The Seventh Circuit, affirming the district court, holds that the economic-harm class lacked standing. The court allows that “[e]conomic harm can be a concrete injury sufficient to confer standing,” such as when “as a result of a deceptive act or an unfair practice,” a plaintiff is “deprived of the benefit of his bargain.” But the panel holds that the present case did not within that classification.

“Plaintiffs’ alleged injury is hypothetical or conjectural. When purchasing the infant formula, plaintiffs received what they asked for. At that point, there was no known risk of contamination and no loss of the benefit of the bargain or premium price paid. Once plaintiffs learned of the unsanitary conditions at the Sturgis facility and potential risk of contamination, then they were told not to use the formula, and Abbott offered a refund. So, there was not a time when plaintiffs were at a risk of harm.”
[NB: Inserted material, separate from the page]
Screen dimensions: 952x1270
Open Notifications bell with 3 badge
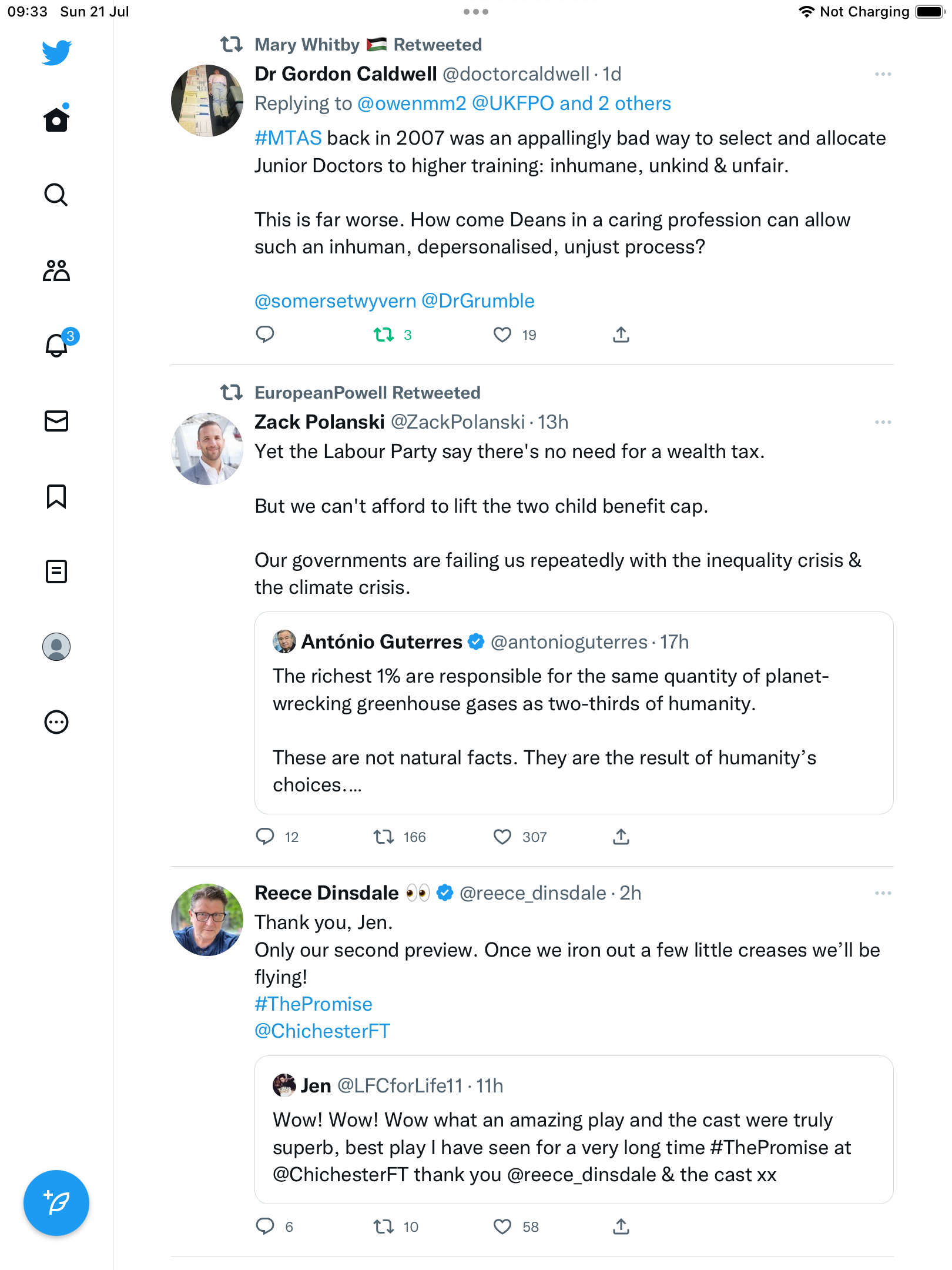click(x=58, y=345)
“Plaintiffs’ claimed injury is also not particularized because they do not allege that any of the products they purchased were contaminated. Nor do plaintiffs plead facts suggesting that contamination of Abbott’s products was sufficiently widespread to plausibly affect any given unit of infant formula, including the ones they purchased. Plaintiffs claim only that there was a ‘potential risk’ the products may have been contaminated, but they do not say they were subject to that risk in a personal and individual way.”
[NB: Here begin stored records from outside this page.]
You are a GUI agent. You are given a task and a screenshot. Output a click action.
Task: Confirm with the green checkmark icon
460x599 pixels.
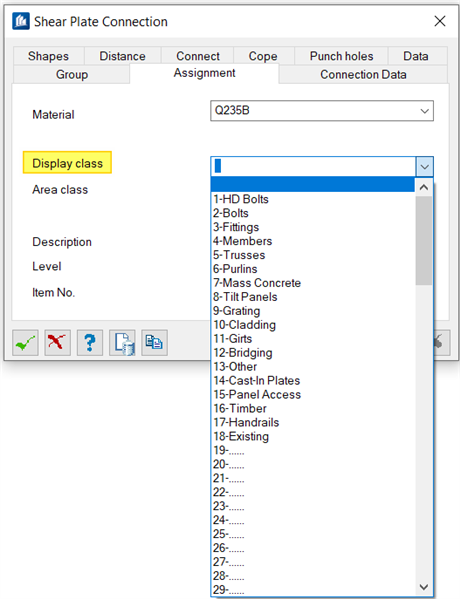coord(25,343)
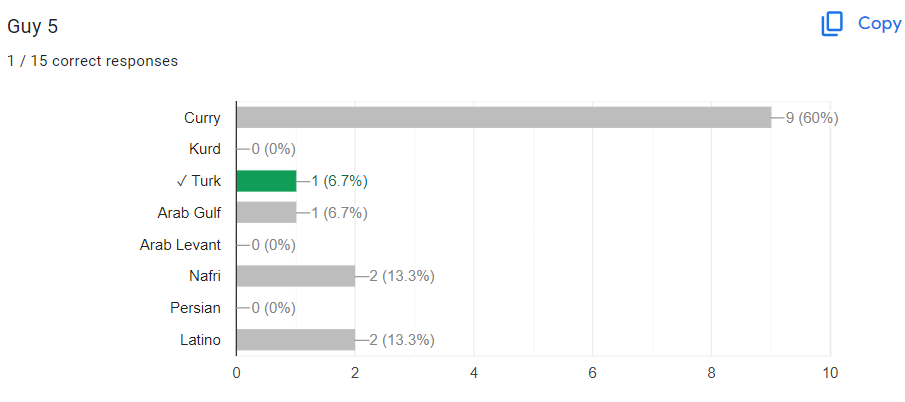Click the correct responses summary text
This screenshot has width=905, height=402.
92,61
The court distinguishes what it conceives as the speculative harm in the present case with cases where it was alleged that the entire run of a consumer product was defective. “A universal defect inherent in a product—such as a design defect or a fundamental flaw—renders each product valueless to each plaintiff . . . . Here, though, there is only a potential risk of harm or defect, not a universal defect, and no way to tell how widespread the defect was in Abbott’s formula . . . . [P]laintiffs did not allege facts suggesting that contamination of Abbott’s products was sufficiently widespread so as to plausibly affect any given product, including the ones they purchased. The potential risk of contamination is not enough to confer standing.”
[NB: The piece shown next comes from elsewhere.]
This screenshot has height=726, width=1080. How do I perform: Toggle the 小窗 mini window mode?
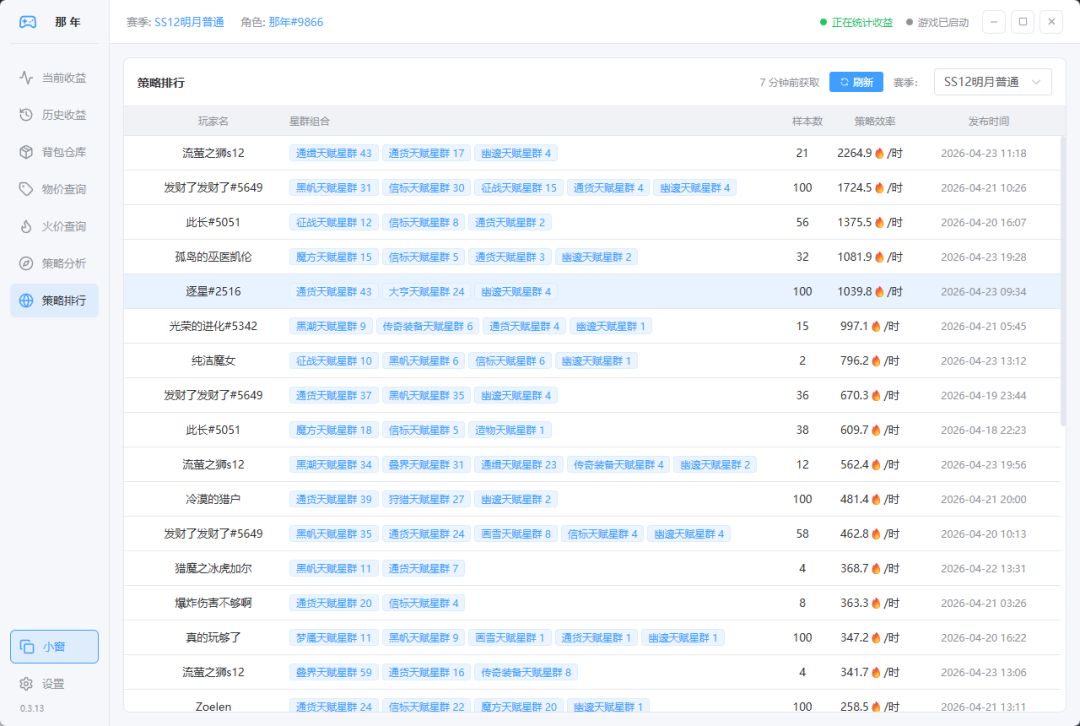[54, 647]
“A hypothetical shows why plaintiffs’ theory of injury does not confer standing. Consider a popular restaurant at which a diner gets food poisoning. An investigation reveals the restaurant did not meet the sanitation code, so its food was at risk of contamination. The sick diner had a real, particularized injury. But any patron who has ever eaten at the restaurant does not have a real, particularized injury. The risk that other patrons’ food could have been contaminated because it was prepared and served at a restaurant that did not meet the sanitation code does not mean that the other patrons’ food was ever contaminated. Any injury to those other patrons is hypothetical or conjectural, and they have no particular or individual harm. So, the other patrons would not have standing to sue the restaurant under a risk-of-harm theory of injury, unlike the diner with food poisoning who suffered an actual harm.”